The high temperature in the sauna releases endorphins, which are the body’s natural painkillers, sometimes referred to as ‘happy hormones’. Endorphins can ease the pain of arthritis and relieve muscle soreness after intense exercise. Sweating caused by high temperatures opens the skin’s pores and helps reduce levels of toxins and impurities in the body, eliminating waste and reducing the load put on the kidneys. Sauna bathing also lowers blood pressure temporarily and improves circulation as the blood cells dilate, increasing the oxygen levels around the body.
Banya (or Russian Bathing):
Temperature Range: 70-110⁰C
Percentage Humidity: 40-70%
Banya (or Russian Bathing)
A Banya traditionally incorporates a wood burning heater. Water is generously ladled onto hot stones, or even thrown at the walls, to increase the humidity in the room. To protect the head from overheating in the high temperatures, bathers often wear Sauna hats which can first be dipped in water to aid the cooling process. Often a massage is carried out using a fragrant bundle of thin leafy twigs bound together called a Venik, or Vihta. This is said to release toxins through the skin, ease muscle tension and improve blood circulation.
There are several techniques involved in a Venik massage – waggling, compressing, stroking and lashing. It is best to use these techniques one after the other.
Waggle – flutter the Venik just above the body to create an air flow that warms the body up for more intense procedures.

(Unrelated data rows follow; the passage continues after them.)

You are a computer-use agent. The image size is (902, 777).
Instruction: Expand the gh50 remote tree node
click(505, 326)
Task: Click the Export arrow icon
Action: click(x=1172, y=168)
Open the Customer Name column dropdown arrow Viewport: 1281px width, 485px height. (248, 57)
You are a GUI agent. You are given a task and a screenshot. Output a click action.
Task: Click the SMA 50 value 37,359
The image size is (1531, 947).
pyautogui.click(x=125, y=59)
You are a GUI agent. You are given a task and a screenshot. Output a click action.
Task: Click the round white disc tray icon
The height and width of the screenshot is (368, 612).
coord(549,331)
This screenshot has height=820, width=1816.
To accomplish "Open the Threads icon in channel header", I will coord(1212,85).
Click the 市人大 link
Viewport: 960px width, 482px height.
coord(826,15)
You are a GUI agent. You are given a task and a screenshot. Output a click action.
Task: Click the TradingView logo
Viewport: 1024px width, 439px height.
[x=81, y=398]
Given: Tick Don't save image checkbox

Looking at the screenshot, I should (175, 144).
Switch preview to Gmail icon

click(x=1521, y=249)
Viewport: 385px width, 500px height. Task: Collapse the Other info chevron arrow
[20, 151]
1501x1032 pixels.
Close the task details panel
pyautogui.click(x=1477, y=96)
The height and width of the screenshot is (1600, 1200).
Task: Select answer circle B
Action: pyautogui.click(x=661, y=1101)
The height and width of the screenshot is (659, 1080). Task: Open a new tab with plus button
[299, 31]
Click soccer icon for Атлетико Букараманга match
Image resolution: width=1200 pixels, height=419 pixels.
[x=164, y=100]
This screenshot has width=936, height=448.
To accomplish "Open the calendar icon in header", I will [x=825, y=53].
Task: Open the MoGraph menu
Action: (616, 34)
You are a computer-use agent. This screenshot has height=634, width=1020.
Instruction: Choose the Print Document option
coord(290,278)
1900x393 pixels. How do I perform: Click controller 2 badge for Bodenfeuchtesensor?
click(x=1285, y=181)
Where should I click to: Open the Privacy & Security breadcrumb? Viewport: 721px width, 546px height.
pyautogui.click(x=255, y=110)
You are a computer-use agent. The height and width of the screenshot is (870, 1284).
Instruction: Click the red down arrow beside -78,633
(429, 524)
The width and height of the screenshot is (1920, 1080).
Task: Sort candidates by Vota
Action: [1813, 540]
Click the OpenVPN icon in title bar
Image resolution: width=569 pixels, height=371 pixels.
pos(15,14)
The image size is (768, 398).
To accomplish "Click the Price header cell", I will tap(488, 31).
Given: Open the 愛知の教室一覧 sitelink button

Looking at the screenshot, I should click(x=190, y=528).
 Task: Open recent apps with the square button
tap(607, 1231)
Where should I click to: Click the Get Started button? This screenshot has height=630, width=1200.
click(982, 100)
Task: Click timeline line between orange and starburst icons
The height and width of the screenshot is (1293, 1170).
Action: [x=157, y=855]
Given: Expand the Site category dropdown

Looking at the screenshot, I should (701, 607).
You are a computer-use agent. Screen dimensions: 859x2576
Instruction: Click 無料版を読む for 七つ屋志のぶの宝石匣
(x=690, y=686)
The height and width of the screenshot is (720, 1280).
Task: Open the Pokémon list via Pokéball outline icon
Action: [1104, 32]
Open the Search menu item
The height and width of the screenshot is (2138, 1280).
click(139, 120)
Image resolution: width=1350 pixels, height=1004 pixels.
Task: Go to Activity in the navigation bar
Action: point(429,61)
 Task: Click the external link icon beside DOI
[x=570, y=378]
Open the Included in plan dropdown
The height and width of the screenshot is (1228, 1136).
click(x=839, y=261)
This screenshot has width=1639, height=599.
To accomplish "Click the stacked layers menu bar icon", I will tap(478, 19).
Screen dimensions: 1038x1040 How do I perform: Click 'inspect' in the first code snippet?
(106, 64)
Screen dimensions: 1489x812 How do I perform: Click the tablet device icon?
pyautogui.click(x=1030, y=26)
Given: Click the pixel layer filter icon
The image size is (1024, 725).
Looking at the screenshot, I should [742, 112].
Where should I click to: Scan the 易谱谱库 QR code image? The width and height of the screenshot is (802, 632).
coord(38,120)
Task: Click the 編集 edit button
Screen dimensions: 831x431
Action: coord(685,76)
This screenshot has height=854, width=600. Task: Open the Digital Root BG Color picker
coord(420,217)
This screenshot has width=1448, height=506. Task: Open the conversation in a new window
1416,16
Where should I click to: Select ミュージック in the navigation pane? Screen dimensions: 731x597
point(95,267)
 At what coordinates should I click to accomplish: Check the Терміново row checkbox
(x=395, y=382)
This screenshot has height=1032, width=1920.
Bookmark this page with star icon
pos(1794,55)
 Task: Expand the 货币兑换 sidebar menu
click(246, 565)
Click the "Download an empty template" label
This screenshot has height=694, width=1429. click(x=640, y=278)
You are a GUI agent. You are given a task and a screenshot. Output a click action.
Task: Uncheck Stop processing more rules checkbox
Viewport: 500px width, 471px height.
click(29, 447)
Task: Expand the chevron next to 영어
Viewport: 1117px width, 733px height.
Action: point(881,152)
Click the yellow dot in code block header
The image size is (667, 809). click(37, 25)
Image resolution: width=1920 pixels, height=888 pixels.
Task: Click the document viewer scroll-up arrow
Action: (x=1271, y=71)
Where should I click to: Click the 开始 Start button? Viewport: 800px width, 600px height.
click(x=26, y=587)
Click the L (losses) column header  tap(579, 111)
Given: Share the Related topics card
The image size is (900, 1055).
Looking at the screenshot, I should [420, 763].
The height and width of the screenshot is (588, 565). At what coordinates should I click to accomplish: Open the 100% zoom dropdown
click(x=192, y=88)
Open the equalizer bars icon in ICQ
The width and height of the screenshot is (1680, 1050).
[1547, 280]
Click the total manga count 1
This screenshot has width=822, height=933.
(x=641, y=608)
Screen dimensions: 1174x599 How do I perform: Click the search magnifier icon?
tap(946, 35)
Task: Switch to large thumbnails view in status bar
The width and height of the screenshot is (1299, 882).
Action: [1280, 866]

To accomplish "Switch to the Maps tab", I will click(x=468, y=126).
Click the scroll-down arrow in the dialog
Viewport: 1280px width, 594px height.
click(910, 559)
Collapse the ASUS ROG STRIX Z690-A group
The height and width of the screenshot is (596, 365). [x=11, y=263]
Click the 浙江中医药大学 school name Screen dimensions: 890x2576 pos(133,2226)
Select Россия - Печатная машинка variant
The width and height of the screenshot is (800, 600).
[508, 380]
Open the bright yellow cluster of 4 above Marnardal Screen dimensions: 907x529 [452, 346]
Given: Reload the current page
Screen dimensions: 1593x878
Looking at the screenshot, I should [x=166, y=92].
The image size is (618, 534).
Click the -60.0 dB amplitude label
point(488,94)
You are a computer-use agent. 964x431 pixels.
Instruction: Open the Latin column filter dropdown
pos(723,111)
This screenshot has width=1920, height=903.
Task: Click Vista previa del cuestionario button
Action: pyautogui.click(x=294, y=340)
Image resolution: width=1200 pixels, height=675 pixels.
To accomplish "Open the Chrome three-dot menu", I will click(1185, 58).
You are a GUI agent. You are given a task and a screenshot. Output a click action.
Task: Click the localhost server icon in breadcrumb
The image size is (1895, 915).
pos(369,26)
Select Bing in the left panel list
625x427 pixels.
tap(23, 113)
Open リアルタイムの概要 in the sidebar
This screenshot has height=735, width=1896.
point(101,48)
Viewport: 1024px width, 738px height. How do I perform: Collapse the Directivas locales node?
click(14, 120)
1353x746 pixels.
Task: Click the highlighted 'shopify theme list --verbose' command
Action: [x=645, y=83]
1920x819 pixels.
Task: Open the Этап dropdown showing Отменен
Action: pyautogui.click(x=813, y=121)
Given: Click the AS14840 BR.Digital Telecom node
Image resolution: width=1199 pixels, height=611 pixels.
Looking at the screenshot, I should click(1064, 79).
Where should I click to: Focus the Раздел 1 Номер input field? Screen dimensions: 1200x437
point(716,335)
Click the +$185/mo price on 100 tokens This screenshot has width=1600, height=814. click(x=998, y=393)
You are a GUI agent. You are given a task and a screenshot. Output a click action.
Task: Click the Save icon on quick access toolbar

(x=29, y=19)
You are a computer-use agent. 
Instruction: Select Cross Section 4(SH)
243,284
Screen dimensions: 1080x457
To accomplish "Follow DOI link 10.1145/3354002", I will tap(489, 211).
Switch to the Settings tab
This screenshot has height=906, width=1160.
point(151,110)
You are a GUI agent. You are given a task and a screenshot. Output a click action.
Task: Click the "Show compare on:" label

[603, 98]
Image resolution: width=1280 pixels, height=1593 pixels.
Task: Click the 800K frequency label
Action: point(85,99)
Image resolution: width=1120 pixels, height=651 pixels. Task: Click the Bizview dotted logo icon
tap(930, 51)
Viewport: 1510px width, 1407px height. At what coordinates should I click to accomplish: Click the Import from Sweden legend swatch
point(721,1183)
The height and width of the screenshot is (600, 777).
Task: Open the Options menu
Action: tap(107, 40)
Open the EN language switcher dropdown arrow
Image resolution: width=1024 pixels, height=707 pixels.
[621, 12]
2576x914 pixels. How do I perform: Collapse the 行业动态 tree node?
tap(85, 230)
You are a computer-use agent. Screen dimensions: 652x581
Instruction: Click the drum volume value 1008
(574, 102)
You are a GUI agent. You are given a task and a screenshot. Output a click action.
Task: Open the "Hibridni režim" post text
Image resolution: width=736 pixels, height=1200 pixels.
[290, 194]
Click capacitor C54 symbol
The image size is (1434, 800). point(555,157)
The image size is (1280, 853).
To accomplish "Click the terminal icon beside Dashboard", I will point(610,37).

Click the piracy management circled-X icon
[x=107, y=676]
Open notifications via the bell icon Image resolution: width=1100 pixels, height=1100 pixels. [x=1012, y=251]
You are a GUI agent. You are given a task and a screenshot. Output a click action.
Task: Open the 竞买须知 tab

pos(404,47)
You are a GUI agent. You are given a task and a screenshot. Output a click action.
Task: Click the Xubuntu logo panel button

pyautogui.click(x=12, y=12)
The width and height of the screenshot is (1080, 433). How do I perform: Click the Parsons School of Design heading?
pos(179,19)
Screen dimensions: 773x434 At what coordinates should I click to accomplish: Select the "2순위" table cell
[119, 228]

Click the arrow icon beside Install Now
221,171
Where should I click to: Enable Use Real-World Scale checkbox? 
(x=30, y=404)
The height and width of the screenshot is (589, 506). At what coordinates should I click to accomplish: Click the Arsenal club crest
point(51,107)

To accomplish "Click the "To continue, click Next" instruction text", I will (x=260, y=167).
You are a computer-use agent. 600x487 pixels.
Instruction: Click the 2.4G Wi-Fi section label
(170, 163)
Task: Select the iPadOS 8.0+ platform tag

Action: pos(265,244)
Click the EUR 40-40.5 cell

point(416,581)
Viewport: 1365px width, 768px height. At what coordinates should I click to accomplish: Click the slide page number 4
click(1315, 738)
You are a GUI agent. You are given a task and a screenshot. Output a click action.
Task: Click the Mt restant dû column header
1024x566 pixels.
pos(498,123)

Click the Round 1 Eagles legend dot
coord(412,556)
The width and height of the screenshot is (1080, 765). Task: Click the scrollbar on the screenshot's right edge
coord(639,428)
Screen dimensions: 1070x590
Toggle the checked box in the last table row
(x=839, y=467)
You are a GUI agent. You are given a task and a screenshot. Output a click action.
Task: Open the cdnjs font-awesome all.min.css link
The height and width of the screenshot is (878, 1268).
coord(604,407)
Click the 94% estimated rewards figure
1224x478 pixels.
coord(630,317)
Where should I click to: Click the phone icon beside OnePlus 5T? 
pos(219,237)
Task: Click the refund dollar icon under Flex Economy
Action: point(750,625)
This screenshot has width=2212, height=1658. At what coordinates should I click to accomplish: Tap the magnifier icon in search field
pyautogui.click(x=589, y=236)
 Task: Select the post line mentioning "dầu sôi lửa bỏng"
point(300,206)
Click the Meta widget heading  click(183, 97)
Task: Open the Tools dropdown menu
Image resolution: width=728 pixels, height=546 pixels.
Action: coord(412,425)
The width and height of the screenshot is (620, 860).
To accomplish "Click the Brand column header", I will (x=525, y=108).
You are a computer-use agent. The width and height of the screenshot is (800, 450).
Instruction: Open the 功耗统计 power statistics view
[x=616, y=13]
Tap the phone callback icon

Stroking – gently press the Venik against the body and draw it from head to toe and back again.
Compress – raise the Venik up to the warmer air, shake it to gather the heat, then press firmly against the body for 2-3 seconds
Lashing: Light sliding hits with the Venik.
Alternate the stroking and lashing, then combine compressing and lashing – lash the body two or three times and then press against the body for 2-3 seconds. Generally, this is carried out by an experienced masseuse.
Benefits: The same as for a Traditional Sauna.
Temperature Range: 50-70⁰C
Percentage Humidity: 25-40%
An herbal sauna is very similar to a traditional sauna, although is often slightly cooler. Fresh or dried herbs of your choice are put into a small amount of water in a bowl or dish suspended over the heater stones. In commercial saunas, a tray of herbs is placed above the heater and water is dripped over the herbs from a tap. As the herbs heat up in the water, their aroma is released gently into the room.
As in the traditional sauna, the lower benches are always cooler than the top benches so bathe where you feel the most comfortable. Ladle water over the stones to increase humidity for short periods.
Sauna Master (or Aufgiesser)
Several spa’s employ a Sauna Master to enhance the bathing experience of their guests. It is impossible to give an exact description of what they do as each Sauna Master will have their own techniques and rituals. However the experience will always involve aromatherapy and heat manipulation.
Generally, the Sauna Master will pour water enriched with essential oils onto the hot stones, creating a burst of scented steam, releasing the health properties of each essence. This makes the air more humid and the heat feels more intense.
They will start waving a towel, using different movements, to agitate the hot air and circulate it around the sauna, intensifying the sensation of heat. Then they fan the bathers by wafting the towel in front of them creating a wave of heat that rushes over their body. The bathers breathe deeply, inhaling the healing vapours of the essences.
The Sauna Master will encourage bathers to leave and cool down before repeating the process several times.